WORK ORDER:
Exactly as they appear, print the line with "Select the 5分 interval tab" and each line after it through the end of the entries below; leave out pictures.

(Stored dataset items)
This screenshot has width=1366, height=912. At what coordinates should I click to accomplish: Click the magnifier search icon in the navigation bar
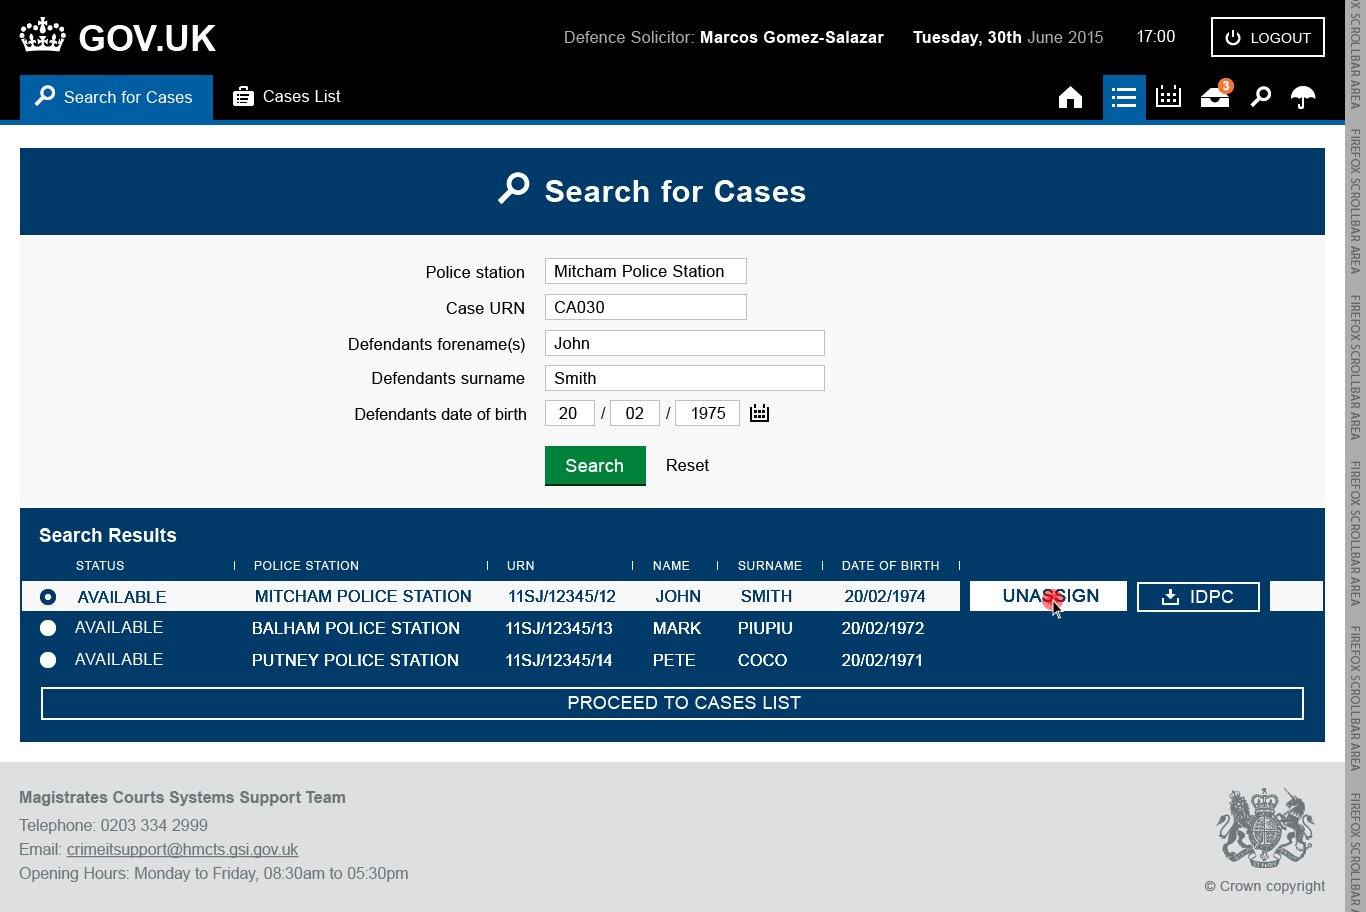(x=1259, y=97)
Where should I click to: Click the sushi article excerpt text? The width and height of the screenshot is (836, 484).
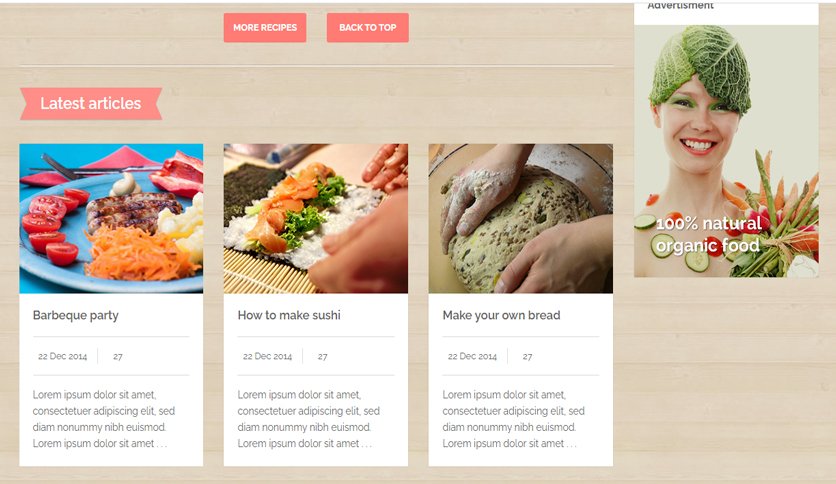(309, 419)
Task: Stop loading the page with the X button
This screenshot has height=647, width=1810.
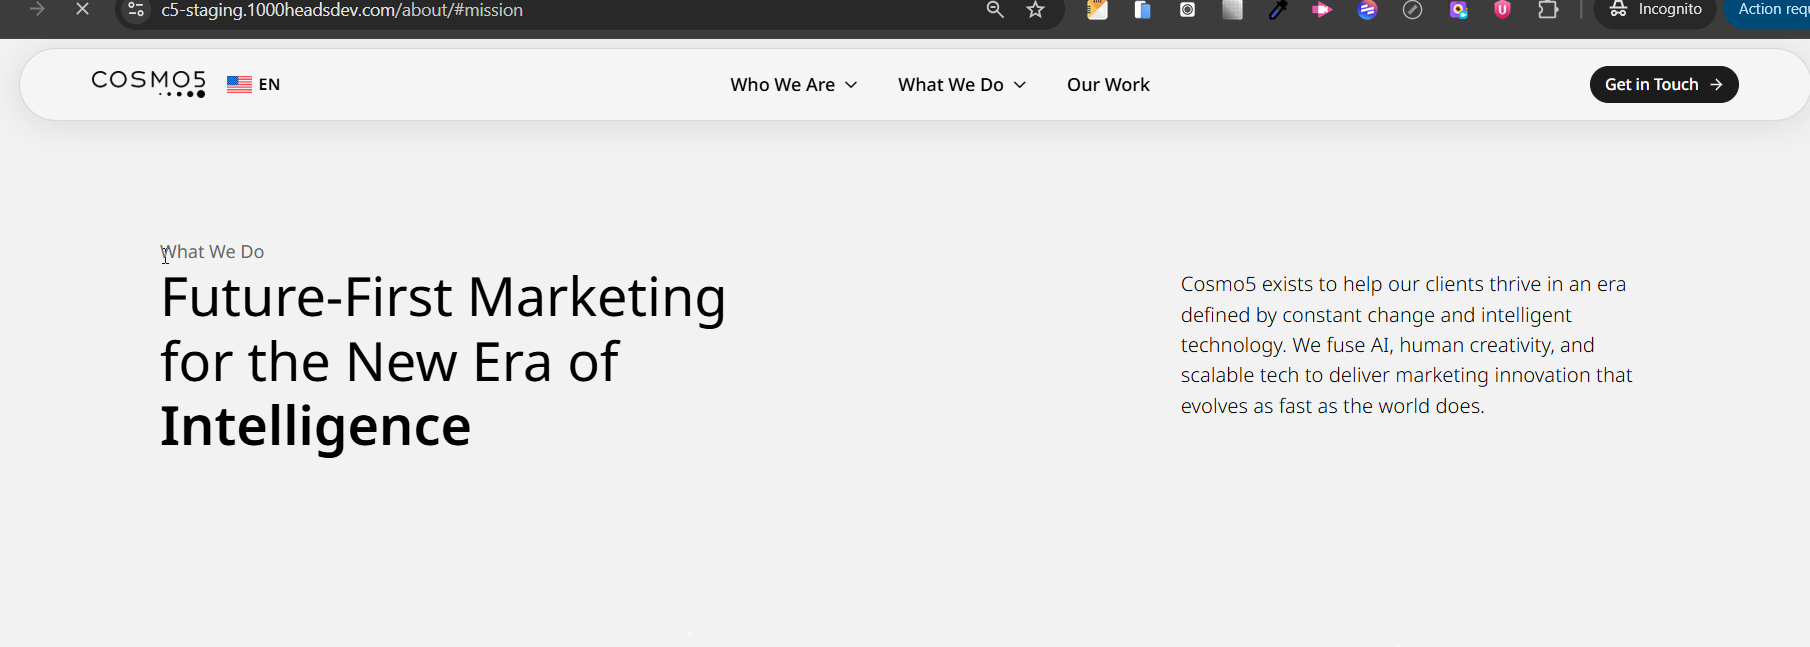Action: pyautogui.click(x=83, y=10)
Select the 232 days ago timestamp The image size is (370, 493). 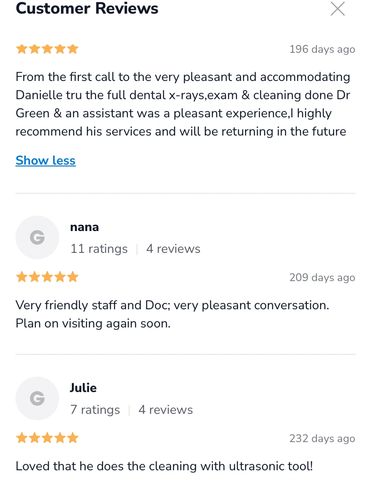(322, 438)
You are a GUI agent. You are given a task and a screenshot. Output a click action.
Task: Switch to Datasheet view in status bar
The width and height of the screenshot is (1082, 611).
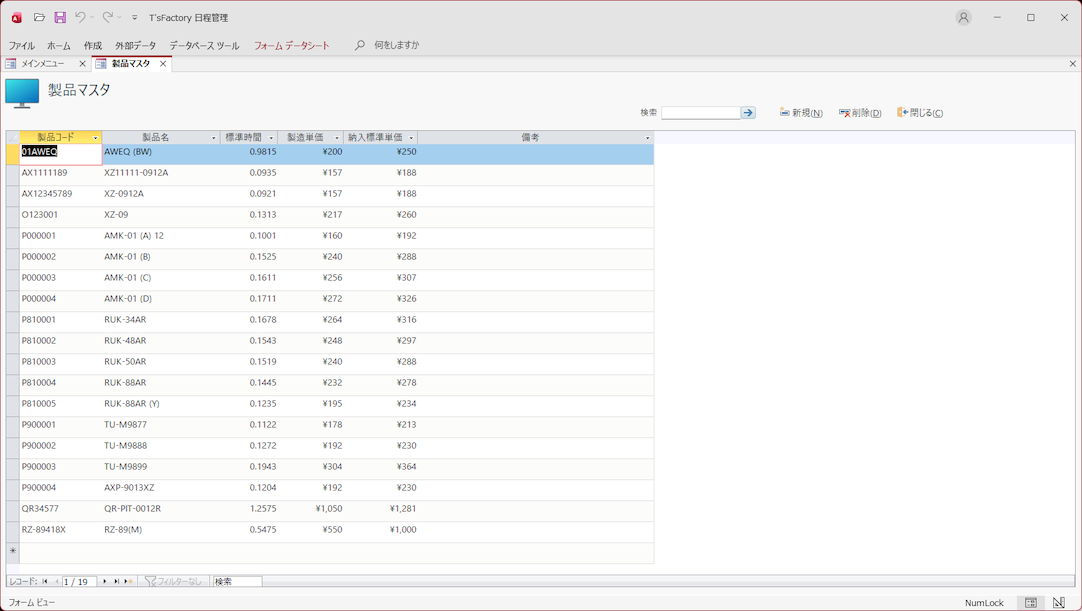point(1031,603)
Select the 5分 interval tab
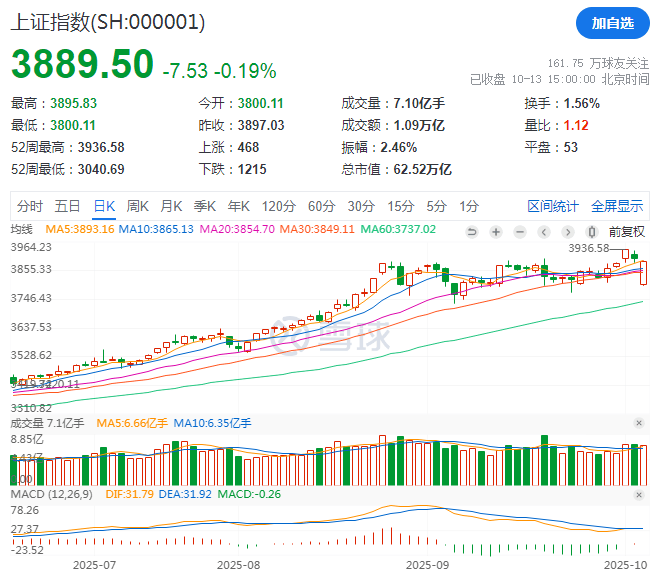668x579 pixels. click(436, 207)
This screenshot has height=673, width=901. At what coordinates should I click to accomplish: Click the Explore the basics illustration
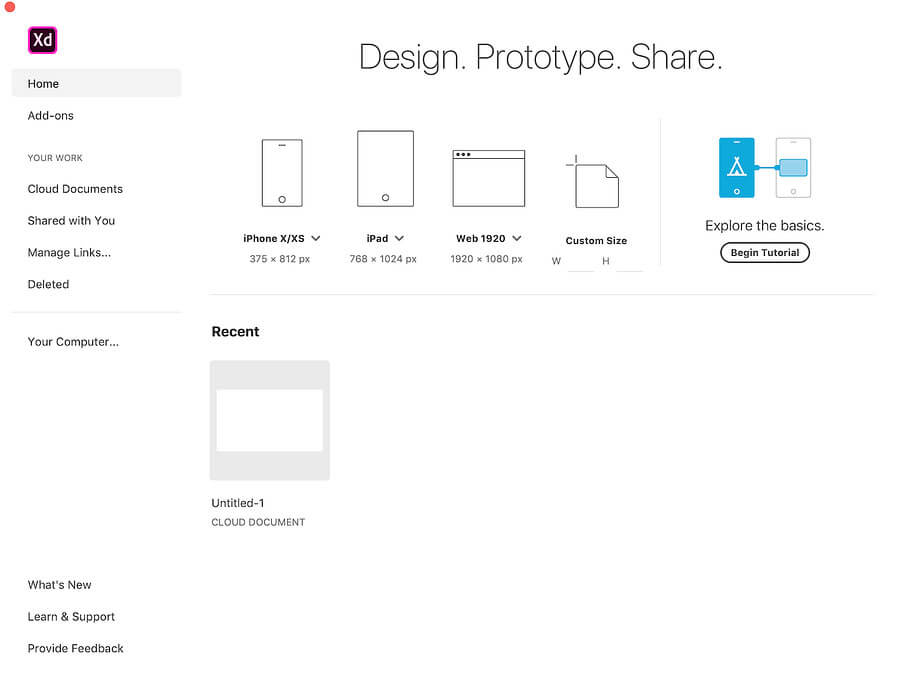click(x=764, y=168)
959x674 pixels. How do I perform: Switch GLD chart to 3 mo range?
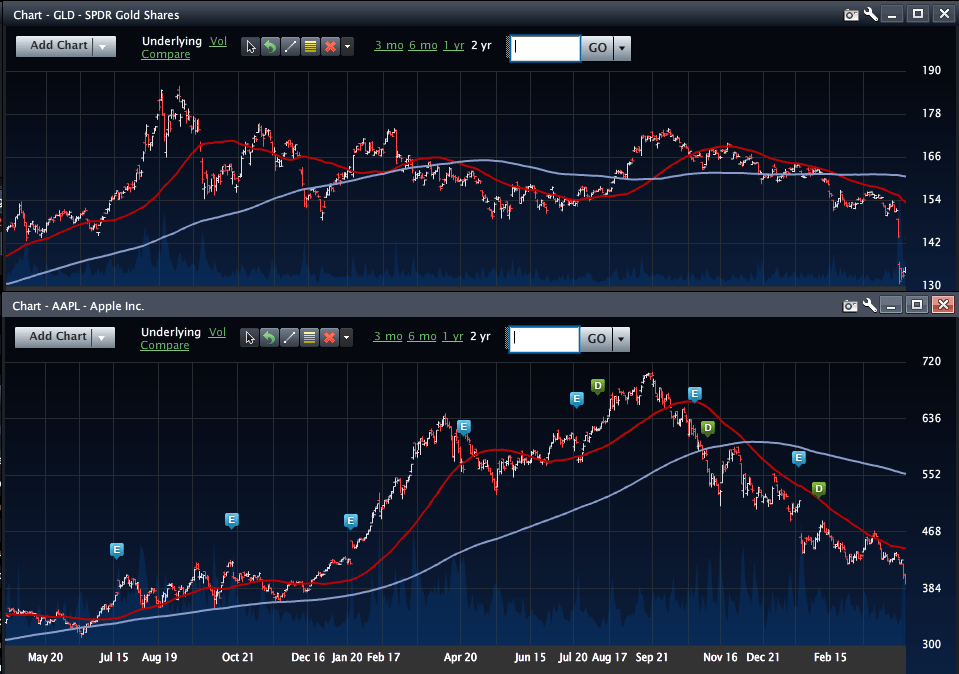388,46
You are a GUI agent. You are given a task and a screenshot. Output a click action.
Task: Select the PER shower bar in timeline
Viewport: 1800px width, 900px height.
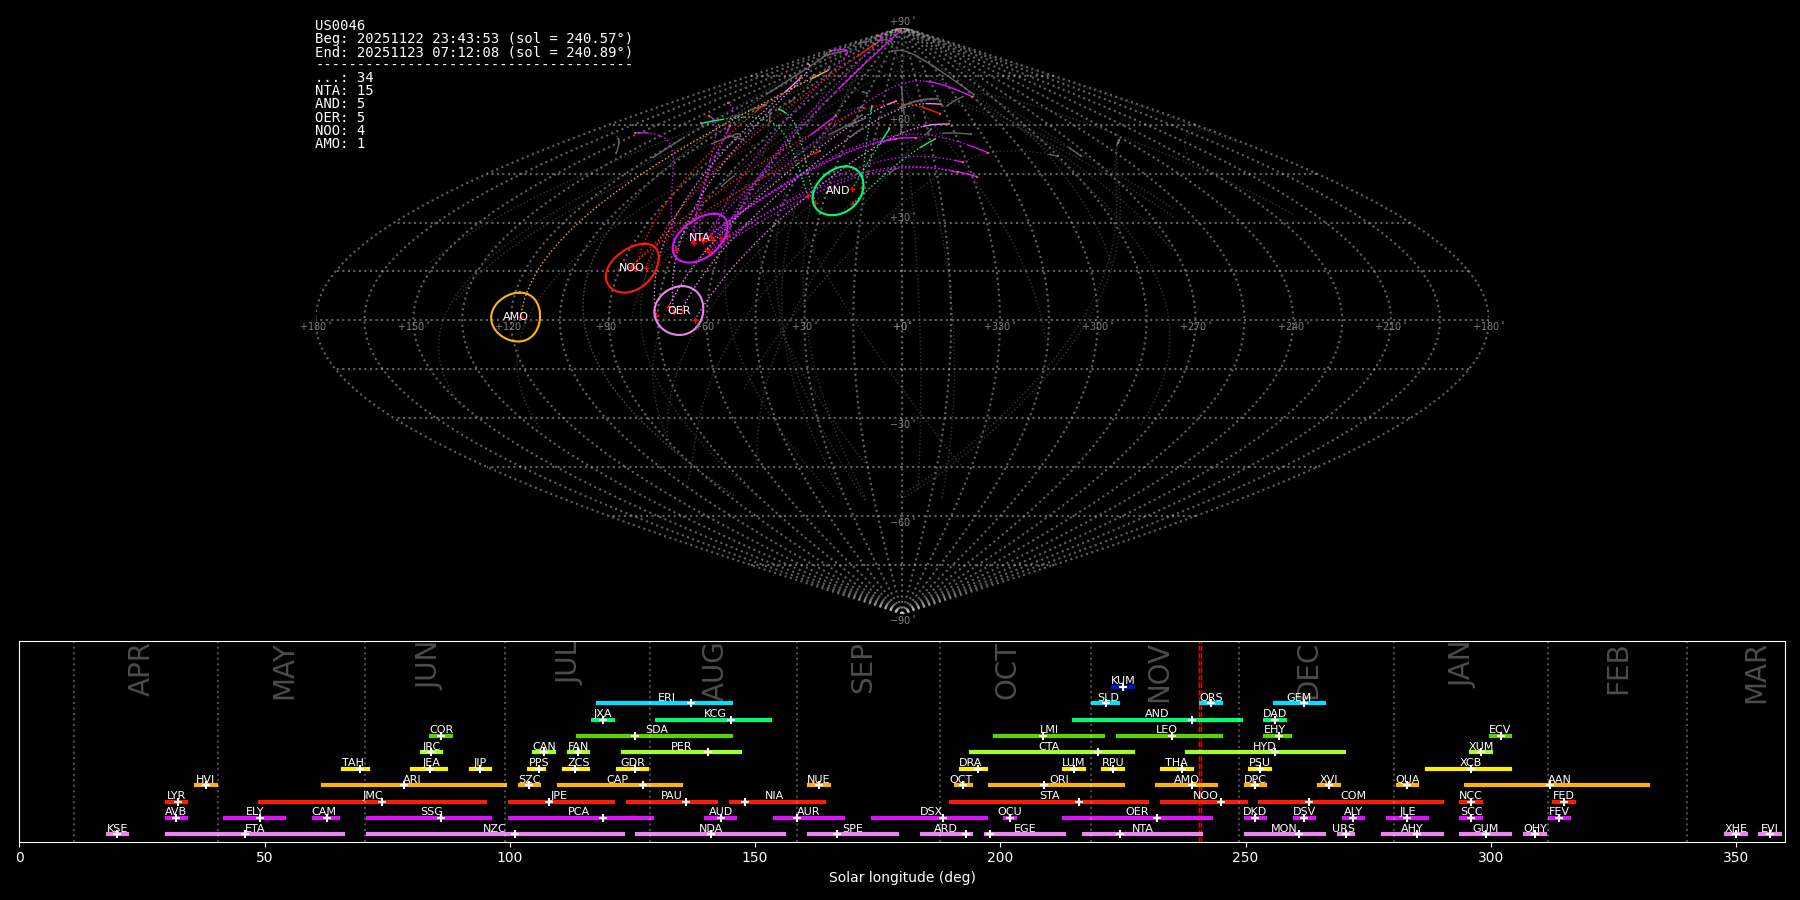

SOLUTION TO THIS TASK:
Select the 5分 interval tab
668x579 pixels. click(436, 207)
This screenshot has height=673, width=901. At what coordinates should I click to accomplish: Click the Explore the basics illustration
click(x=764, y=168)
959x674 pixels. How do I perform: Switch GLD chart to 3 mo range?
388,46
You are a GUI agent. You are given a task and a screenshot. Output a click action.
Task: Select the PER shower bar in timeline
Viewport: 1800px width, 900px height.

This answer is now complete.